REQUIRED TASK => Please return each line of the records below that contains the string "screenshot".

(Records for pointing to text and elements)
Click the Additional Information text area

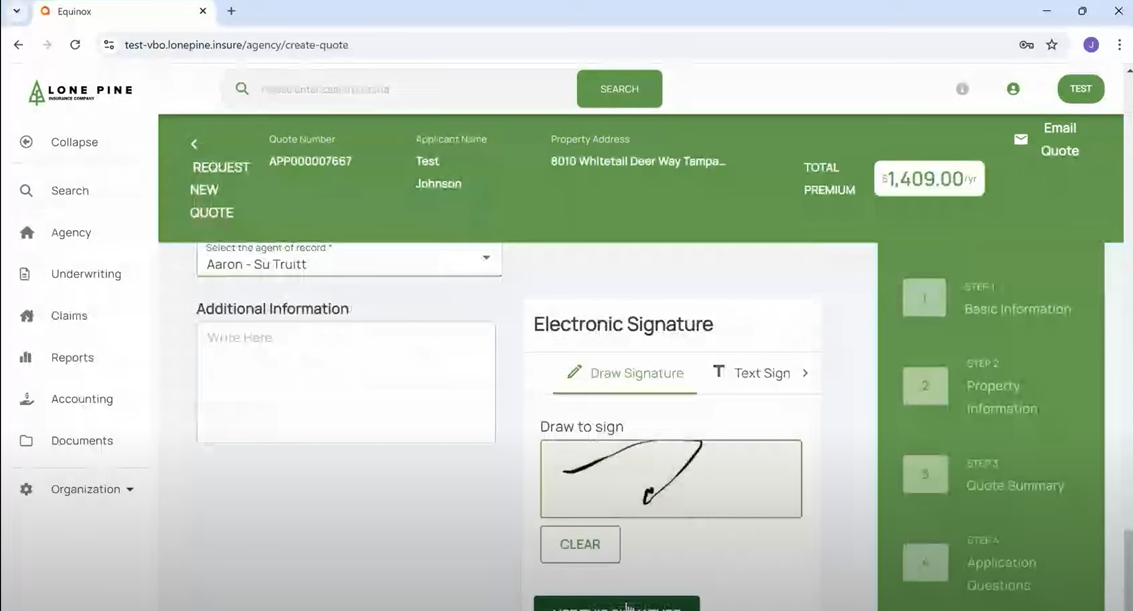(345, 382)
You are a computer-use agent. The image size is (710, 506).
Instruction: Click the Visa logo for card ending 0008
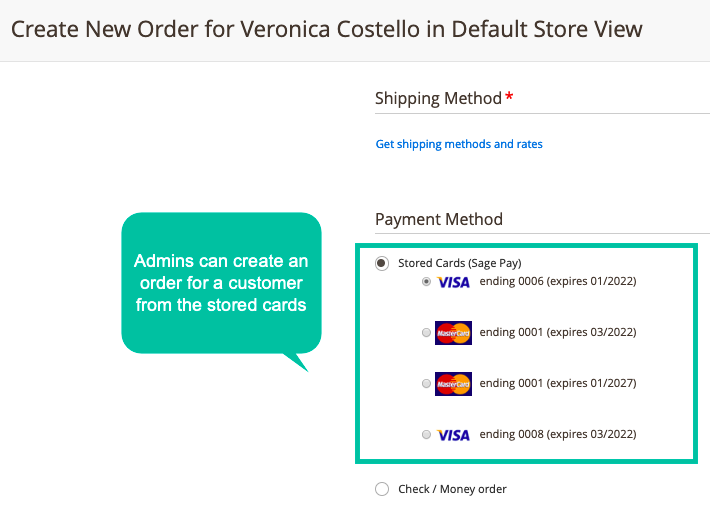[x=453, y=435]
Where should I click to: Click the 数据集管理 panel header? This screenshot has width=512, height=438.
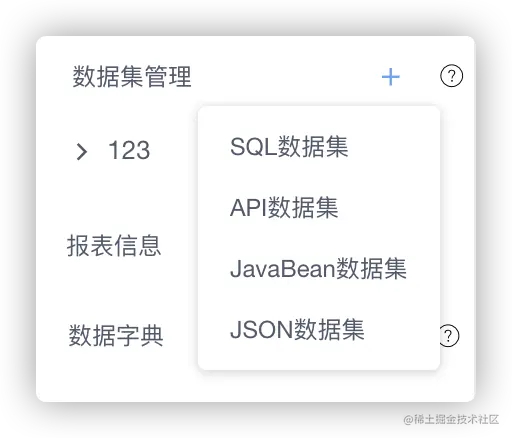(132, 77)
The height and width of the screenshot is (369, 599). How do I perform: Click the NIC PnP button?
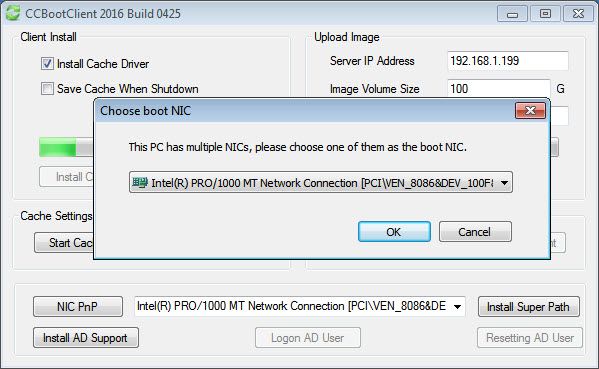coord(78,306)
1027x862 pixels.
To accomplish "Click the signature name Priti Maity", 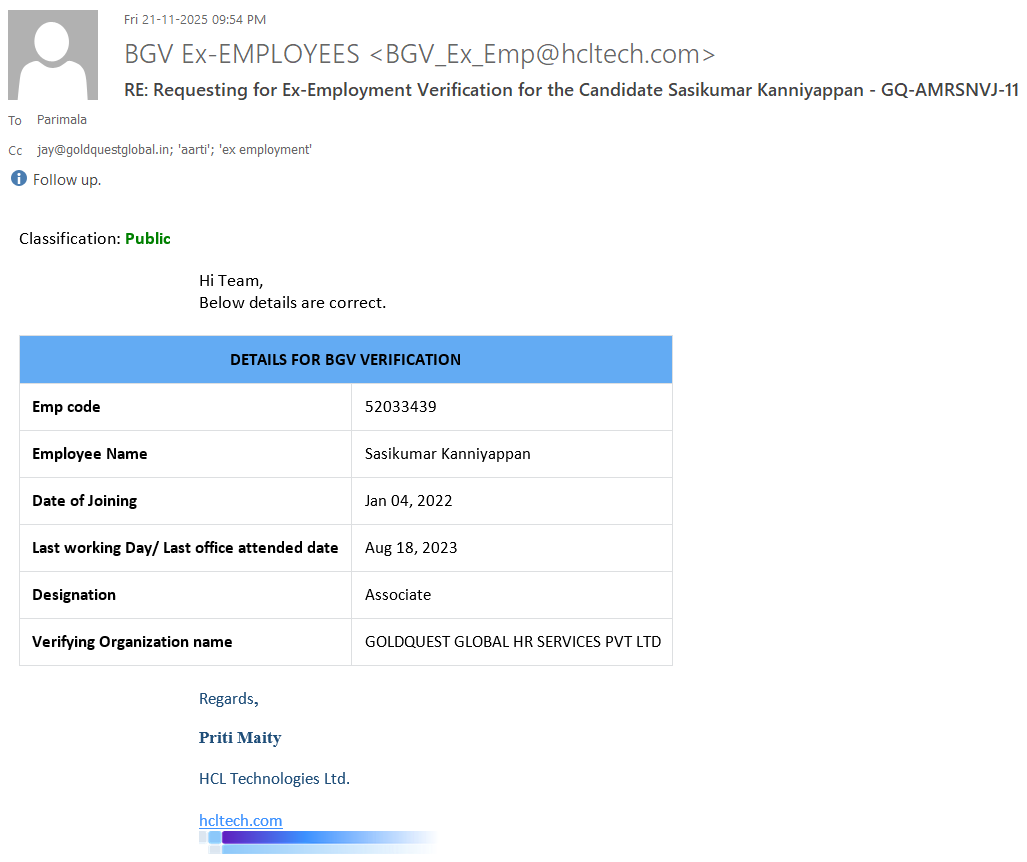I will pyautogui.click(x=240, y=738).
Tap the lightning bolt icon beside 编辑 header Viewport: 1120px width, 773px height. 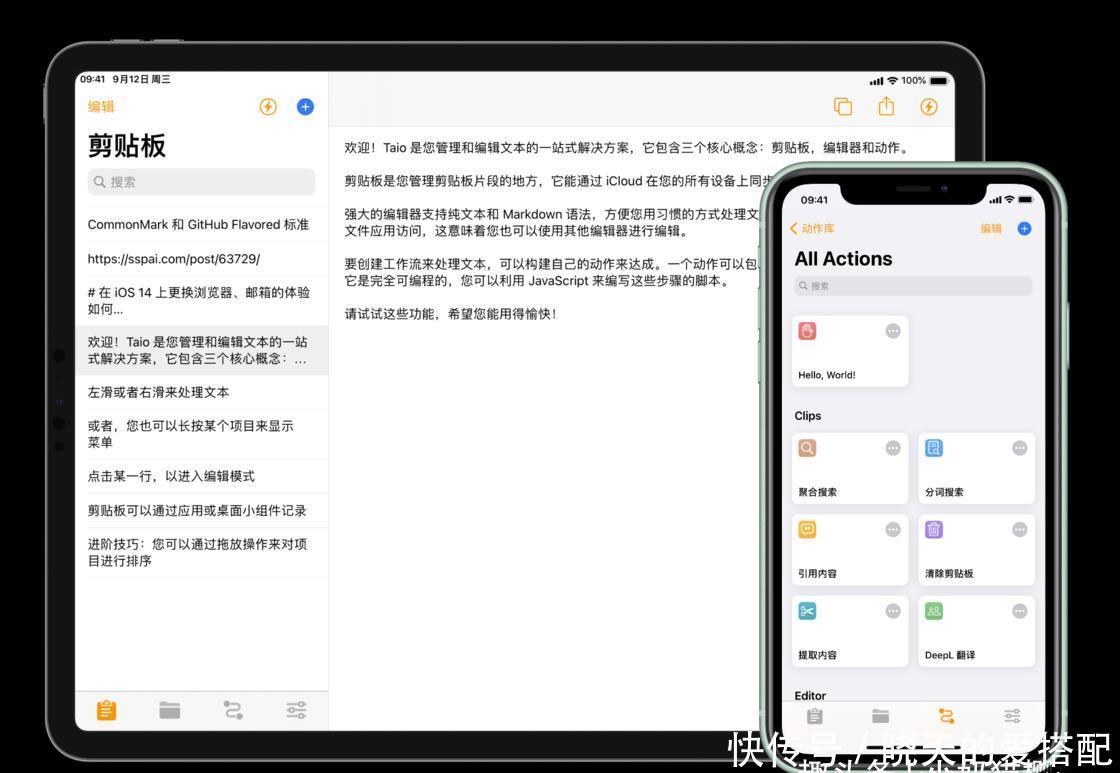(x=267, y=106)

EXERCISE RESULT =>
Where should I click to: Click the 数据集管理 panel header? This screenshot has width=512, height=438.
The height and width of the screenshot is (369, 599). How do I perform: Click the NIC PnP button?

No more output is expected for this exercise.